— Provided information —
----

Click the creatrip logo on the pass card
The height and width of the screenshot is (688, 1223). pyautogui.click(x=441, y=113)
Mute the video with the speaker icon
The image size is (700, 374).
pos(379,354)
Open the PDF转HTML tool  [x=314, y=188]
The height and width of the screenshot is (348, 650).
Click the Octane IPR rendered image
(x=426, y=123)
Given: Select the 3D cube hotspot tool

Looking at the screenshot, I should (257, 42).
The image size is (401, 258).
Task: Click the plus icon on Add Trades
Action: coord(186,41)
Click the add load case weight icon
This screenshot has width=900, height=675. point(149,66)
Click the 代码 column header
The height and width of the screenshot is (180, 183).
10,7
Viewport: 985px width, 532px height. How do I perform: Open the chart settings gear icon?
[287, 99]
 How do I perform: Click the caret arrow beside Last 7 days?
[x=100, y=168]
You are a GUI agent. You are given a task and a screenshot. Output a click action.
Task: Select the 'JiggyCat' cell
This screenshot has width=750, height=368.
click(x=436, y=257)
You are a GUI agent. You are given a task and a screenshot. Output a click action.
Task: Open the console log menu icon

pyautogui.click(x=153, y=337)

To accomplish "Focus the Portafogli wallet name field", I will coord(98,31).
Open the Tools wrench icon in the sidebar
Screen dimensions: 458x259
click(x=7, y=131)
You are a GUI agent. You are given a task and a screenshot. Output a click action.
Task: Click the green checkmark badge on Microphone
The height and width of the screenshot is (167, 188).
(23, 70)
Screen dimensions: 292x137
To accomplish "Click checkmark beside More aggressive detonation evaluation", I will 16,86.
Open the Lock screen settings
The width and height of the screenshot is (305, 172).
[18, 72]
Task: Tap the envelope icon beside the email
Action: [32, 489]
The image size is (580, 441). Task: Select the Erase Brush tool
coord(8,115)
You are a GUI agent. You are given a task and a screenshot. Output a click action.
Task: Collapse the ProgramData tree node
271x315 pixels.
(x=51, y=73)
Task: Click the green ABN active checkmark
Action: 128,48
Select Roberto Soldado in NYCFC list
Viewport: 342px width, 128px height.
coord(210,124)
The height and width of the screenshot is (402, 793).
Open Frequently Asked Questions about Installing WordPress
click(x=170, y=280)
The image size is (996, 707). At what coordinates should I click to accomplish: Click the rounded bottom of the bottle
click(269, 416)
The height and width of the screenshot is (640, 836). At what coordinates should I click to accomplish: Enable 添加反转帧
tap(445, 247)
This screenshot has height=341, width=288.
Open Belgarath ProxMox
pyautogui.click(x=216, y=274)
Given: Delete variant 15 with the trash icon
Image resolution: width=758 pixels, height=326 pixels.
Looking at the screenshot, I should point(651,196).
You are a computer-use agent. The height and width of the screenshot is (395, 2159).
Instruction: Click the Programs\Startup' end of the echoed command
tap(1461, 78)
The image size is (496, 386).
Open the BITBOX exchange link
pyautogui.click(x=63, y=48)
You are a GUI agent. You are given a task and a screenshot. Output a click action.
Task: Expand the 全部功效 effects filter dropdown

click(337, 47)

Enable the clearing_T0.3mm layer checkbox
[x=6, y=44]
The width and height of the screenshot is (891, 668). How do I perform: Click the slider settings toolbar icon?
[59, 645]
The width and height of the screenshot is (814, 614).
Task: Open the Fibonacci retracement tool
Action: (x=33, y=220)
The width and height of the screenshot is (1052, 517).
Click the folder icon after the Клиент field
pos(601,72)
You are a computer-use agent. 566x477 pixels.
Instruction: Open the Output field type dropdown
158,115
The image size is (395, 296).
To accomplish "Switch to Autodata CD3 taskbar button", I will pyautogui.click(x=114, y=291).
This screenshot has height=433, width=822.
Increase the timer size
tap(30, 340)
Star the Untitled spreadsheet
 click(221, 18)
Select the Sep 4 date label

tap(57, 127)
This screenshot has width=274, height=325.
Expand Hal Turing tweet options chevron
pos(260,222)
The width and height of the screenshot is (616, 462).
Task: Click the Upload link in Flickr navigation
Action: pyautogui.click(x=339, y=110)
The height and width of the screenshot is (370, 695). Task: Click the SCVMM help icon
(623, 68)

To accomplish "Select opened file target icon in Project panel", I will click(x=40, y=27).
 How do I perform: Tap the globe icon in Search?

----

— Your instructions —
Could you give the records above again, exactly and in full?

— Solution to this problem —
Click the creatrip logo on the pass card
The height and width of the screenshot is (688, 1223). pyautogui.click(x=441, y=113)
Mute the video with the speaker icon
The image size is (700, 374).
pos(379,354)
Open the PDF转HTML tool  [x=314, y=188]
The height and width of the screenshot is (348, 650).
Click the Octane IPR rendered image
(x=426, y=123)
Given: Select the 3D cube hotspot tool

Looking at the screenshot, I should (257, 42).
The image size is (401, 258).
Task: Click the plus icon on Add Trades
Action: coord(186,41)
Click the add load case weight icon
This screenshot has width=900, height=675. point(149,66)
Click the 代码 column header
The height and width of the screenshot is (180, 183).
10,7
Viewport: 985px width, 532px height. How do I perform: Open the chart settings gear icon?
[287, 99]
 How do I perform: Click the caret arrow beside Last 7 days?
[x=100, y=168]
You are a GUI agent. You are given a task and a screenshot. Output a click action.
Task: Select the 'JiggyCat' cell
This screenshot has width=750, height=368.
click(x=436, y=257)
You are a GUI agent. You are given a task and a screenshot. Output a click action.
Task: Open the console log menu icon

pyautogui.click(x=153, y=337)

To accomplish "Focus the Portafogli wallet name field", I will coord(98,31).
Open the Tools wrench icon in the sidebar
Screen dimensions: 458x259
click(x=7, y=131)
You are a GUI agent. You are given a task and a screenshot. Output a click action.
Task: Click the green checkmark badge on Microphone
The height and width of the screenshot is (167, 188).
(23, 70)
Screen dimensions: 292x137
To accomplish "Click checkmark beside More aggressive detonation evaluation", I will 16,86.
Open the Lock screen settings
The width and height of the screenshot is (305, 172).
[18, 72]
Task: Tap the envelope icon beside the email
Action: [32, 489]
The image size is (580, 441). Task: Select the Erase Brush tool
coord(8,115)
You are a GUI agent. You are given a task and a screenshot. Output a click action.
Task: Collapse the ProgramData tree node
271x315 pixels.
(x=51, y=73)
Task: Click the green ABN active checkmark
Action: 128,48
Select Roberto Soldado in NYCFC list
Viewport: 342px width, 128px height.
coord(210,124)
The height and width of the screenshot is (402, 793).
Open Frequently Asked Questions about Installing WordPress
click(x=170, y=280)
The image size is (996, 707). At what coordinates should I click to accomplish: Click the rounded bottom of the bottle
click(269, 416)
The height and width of the screenshot is (640, 836). At what coordinates should I click to accomplish: Enable 添加反转帧
tap(445, 247)
This screenshot has height=341, width=288.
Open Belgarath ProxMox
pyautogui.click(x=216, y=274)
Given: Delete variant 15 with the trash icon
Image resolution: width=758 pixels, height=326 pixels.
Looking at the screenshot, I should point(651,196).
You are a computer-use agent. The height and width of the screenshot is (395, 2159).
Instruction: Click the Programs\Startup' end of the echoed command
tap(1461, 78)
The image size is (496, 386).
Open the BITBOX exchange link
pyautogui.click(x=63, y=48)
You are a GUI agent. You are given a task and a screenshot. Output a click action.
Task: Expand the 全部功效 effects filter dropdown

click(337, 47)

Enable the clearing_T0.3mm layer checkbox
[x=6, y=44]
The width and height of the screenshot is (891, 668). How do I perform: Click the slider settings toolbar icon?
[59, 645]
The width and height of the screenshot is (814, 614).
Task: Open the Fibonacci retracement tool
Action: (x=33, y=220)
The width and height of the screenshot is (1052, 517).
Click the folder icon after the Клиент field
pos(601,72)
You are a computer-use agent. 566x477 pixels.
Instruction: Open the Output field type dropdown
158,115
The image size is (395, 296).
To accomplish "Switch to Autodata CD3 taskbar button", I will pyautogui.click(x=114, y=291).
This screenshot has height=433, width=822.
Increase the timer size
tap(30, 340)
Star the Untitled spreadsheet
 click(221, 18)
Select the Sep 4 date label

tap(57, 127)
This screenshot has width=274, height=325.
Expand Hal Turing tweet options chevron
pos(260,222)
The width and height of the screenshot is (616, 462).
Task: Click the Upload link in Flickr navigation
Action: pyautogui.click(x=339, y=110)
The height and width of the screenshot is (370, 695). Task: Click the SCVMM help icon
(623, 68)

To accomplish "Select opened file target icon in Project panel", I will click(x=40, y=27).
 How do I perform: Tap the globe icon in Search?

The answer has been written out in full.